Verweerder heeft eiser daarom terecht de mogelijkheid onthouden zelf verantwoordelijkheid te nemen voor zijn overdracht. Indien eiser meent dat deze werkwijze van de Duitse autoriteiten een ongerechtvaardigde inbreuk op zijn vrijheid is, ligt het op zijn weg om bij de Duitse autoriteiten of eventueel bij het EHRM [3] hierover te klagen.

Conclusie en gevolgen

6. De beroepsgronden slagen niet. De rechtbank twijfelt hier niet over. Daarom is het beroep kennelijk ongegrond.
7. Nu er uitspraak is gedaan in het beroep en er niet langer sprake is van connexiteit [4] , wordt het verzoek om een voorlopige voorziening niet-ontvankelijk verklaard.
8. Eiser krijgt geen vergoeding van zijn proceskosten.

Beslissing

De rechtbank verklaart het beroep ongegrond.
De voorzieningenrechter verklaart het verzoek tot het treffen van een voorlopige voorziening niet-ontvankelijk.
Deze uitspraak is gedaan door mr. C.I.H. Kerstens-Fockens (voorzieningen)rechter, in aanwezigheid van B.C.N. van Slingerland, griffier.
De beslissing is uitgesproken in het openbaar en bekendgemaakt op:
Rechtsmiddel
Bent u het niet eens met deze uitspraak?
Als u het niet eens bent met deze uitspraak op het beroep, kunt u een brief sturen naar de rechtbank waarin u uitlegt waarom u het er niet mee eens bent. Dit heet een verzetschrift. U moet dit verzetschrift indienen binnen 6 weken na de dag waarop deze uitspraak is verzonden. U ziet deze datum hierboven. Als u graag een zitting wilt waarin u uw verzetschrift kunt toelichten, kunt u dit in uw verzetschrift vermelden.

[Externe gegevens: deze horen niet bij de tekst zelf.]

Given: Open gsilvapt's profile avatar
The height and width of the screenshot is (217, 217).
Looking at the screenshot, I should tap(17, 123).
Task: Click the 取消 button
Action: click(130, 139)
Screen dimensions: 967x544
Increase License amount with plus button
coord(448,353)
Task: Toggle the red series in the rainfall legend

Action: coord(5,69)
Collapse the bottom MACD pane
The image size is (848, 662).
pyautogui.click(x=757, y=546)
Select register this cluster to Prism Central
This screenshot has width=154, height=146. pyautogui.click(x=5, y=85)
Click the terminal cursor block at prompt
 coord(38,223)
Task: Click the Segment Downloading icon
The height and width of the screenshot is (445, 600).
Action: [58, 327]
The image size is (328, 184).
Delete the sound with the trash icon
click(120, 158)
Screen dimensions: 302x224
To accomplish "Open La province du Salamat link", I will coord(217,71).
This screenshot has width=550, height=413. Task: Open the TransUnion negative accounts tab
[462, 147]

Tegen de uitspraak op het verzoek om een voorlopige voorziening staat geen rechtsmiddel open.

Voetnoten

1.Zie artikel 8:54, eerste lid, aanhef en onder c, van de Algemene wet bestuursrecht (Awb).
3.het Europees Hof voor de Rechten van de Mens
4.Op grond van artikel 8:81 en 8:83, derde lid, van de Awb.